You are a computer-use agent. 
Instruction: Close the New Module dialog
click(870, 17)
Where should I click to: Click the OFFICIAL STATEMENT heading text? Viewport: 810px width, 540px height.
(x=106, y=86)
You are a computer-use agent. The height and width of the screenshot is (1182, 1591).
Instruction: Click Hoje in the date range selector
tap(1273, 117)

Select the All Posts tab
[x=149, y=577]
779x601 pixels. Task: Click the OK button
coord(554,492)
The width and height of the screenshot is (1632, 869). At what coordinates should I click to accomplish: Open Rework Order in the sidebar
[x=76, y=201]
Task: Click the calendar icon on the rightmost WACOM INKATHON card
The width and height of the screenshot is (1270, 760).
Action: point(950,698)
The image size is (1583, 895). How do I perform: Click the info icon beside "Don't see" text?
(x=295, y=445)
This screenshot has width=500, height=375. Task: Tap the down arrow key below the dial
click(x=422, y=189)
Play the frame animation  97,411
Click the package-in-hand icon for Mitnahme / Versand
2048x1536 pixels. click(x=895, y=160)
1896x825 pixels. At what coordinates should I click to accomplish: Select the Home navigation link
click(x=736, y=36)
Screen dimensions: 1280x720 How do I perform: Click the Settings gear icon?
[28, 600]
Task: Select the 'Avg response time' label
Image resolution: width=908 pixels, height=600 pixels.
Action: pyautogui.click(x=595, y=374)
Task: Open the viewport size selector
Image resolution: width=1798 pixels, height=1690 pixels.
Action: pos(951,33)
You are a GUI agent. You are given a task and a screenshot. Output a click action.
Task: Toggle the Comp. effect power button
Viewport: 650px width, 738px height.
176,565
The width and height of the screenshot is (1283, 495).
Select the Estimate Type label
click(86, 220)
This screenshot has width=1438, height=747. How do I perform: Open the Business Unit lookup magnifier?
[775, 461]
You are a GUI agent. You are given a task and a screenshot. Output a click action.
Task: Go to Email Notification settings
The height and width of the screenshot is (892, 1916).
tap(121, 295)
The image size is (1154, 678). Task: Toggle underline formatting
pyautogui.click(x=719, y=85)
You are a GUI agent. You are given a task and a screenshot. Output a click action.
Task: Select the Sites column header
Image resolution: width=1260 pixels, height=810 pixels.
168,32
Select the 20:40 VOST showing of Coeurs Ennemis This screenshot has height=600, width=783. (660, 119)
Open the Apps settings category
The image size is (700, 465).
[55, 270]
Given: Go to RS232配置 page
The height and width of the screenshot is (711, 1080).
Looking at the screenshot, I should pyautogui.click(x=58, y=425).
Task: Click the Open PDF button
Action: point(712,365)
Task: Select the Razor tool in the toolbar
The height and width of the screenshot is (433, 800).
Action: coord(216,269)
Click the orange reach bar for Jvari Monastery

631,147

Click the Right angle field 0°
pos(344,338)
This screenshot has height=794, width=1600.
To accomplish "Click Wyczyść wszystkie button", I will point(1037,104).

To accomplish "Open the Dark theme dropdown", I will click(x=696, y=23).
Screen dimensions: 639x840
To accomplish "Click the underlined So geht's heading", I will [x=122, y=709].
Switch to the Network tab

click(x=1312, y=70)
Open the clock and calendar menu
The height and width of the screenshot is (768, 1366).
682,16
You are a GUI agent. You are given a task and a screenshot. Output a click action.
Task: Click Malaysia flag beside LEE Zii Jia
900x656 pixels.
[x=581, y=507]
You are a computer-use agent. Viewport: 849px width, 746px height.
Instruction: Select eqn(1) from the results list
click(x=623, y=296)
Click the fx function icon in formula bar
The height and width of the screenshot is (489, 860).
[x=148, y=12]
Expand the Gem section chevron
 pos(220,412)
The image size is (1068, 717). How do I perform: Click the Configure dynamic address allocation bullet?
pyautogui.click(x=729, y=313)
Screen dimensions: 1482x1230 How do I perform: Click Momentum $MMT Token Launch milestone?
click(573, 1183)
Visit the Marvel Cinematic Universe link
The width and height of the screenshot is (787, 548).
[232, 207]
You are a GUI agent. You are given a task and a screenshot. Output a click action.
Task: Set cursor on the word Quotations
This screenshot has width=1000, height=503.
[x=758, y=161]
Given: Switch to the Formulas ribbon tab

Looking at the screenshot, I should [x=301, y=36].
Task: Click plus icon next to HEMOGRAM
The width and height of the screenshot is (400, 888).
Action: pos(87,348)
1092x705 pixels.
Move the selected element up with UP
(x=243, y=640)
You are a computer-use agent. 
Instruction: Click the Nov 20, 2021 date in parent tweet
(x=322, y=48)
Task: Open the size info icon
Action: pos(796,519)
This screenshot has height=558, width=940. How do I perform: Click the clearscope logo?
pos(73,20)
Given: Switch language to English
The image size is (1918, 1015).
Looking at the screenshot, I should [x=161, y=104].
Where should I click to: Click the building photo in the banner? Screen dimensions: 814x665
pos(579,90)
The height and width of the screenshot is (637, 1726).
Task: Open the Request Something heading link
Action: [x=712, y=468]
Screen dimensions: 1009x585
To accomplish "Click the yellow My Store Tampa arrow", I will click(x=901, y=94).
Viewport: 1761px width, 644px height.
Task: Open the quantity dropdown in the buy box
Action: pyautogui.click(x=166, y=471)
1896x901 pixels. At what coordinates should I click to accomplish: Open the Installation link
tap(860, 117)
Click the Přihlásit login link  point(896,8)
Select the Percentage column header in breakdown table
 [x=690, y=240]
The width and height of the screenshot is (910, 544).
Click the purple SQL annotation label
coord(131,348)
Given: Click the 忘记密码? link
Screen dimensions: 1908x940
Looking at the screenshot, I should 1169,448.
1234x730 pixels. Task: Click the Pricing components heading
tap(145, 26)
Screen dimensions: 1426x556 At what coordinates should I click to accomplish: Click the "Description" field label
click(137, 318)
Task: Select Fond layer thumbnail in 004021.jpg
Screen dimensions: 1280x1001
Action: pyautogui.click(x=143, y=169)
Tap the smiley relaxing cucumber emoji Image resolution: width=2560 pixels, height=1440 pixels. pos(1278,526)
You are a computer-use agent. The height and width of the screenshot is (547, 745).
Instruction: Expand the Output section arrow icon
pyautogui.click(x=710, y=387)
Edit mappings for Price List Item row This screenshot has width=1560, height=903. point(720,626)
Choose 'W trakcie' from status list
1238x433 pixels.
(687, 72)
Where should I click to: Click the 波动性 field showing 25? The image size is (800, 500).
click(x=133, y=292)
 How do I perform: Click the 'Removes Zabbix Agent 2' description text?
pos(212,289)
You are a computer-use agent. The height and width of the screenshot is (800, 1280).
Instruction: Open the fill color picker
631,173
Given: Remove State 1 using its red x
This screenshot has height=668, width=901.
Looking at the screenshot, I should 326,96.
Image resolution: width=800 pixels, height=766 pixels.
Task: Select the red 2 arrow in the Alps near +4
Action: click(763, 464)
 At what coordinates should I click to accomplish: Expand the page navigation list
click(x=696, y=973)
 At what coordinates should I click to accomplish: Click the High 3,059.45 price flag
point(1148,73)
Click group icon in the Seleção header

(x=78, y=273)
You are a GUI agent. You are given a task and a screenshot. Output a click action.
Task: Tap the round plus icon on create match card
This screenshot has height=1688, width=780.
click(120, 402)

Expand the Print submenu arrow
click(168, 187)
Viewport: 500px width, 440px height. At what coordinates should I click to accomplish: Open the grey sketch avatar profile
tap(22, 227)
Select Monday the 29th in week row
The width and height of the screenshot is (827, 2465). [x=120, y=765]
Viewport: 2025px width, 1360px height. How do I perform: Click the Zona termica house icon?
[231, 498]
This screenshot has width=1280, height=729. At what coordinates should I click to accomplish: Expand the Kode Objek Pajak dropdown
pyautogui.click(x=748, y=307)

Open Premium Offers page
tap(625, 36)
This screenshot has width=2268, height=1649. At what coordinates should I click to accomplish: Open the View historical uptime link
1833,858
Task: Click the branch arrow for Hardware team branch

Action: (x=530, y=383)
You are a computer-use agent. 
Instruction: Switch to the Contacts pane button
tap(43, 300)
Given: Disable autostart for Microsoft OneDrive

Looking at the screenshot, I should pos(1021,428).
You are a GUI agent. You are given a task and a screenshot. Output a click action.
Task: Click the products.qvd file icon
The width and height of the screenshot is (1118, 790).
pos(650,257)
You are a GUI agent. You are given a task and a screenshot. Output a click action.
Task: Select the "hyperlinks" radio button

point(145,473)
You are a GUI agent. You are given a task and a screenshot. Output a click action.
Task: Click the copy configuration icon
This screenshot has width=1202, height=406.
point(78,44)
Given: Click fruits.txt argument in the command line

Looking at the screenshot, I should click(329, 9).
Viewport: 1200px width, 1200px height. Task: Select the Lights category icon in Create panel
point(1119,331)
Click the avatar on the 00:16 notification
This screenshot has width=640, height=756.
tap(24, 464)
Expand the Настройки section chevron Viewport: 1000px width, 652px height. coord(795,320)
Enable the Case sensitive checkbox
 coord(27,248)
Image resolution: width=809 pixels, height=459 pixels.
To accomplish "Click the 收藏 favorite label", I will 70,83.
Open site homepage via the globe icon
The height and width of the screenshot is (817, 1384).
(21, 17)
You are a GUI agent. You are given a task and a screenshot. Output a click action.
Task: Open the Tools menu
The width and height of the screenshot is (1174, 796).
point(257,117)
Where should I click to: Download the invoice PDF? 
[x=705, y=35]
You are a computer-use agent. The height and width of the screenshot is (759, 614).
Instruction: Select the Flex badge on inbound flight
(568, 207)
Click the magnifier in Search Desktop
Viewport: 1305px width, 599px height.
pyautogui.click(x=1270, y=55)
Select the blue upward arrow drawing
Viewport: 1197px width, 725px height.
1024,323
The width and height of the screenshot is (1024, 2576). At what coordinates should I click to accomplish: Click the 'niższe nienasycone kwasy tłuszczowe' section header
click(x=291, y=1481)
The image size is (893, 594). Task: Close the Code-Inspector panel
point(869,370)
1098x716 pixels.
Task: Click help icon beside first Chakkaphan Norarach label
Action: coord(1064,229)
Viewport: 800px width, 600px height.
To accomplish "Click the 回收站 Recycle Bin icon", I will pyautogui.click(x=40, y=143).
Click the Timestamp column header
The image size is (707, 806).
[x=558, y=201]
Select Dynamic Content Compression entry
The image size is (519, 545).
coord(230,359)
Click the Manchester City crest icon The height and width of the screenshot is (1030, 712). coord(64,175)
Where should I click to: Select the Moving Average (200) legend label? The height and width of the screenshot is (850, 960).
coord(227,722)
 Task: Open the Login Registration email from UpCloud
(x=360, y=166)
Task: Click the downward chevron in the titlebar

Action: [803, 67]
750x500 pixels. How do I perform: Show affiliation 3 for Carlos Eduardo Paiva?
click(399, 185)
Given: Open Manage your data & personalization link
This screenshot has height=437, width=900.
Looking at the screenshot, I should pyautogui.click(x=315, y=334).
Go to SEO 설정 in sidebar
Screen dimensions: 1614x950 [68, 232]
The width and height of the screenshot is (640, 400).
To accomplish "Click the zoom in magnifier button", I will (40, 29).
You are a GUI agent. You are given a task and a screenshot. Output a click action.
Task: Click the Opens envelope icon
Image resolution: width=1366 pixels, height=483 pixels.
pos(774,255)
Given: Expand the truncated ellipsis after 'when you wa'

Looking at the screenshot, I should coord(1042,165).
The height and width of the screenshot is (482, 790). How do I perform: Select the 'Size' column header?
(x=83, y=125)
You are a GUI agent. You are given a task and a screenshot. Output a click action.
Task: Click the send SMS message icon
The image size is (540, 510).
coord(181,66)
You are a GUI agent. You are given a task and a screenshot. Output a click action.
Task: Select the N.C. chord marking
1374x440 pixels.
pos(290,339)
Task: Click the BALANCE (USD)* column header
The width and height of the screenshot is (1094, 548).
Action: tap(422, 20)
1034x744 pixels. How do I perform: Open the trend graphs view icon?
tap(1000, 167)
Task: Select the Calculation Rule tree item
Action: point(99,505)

▶ _Activity_
Only the lines from the one containing "1374x440 pixels." through the end of the records above belong in the answer, each exactly as written.

▶ _Exercise answer_
1374x440 pixels.
pos(290,339)
Task: Click the BALANCE (USD)* column header
The width and height of the screenshot is (1094, 548).
Action: tap(422, 20)
1034x744 pixels. How do I perform: Open the trend graphs view icon?
tap(1000, 167)
Task: Select the Calculation Rule tree item
Action: point(99,505)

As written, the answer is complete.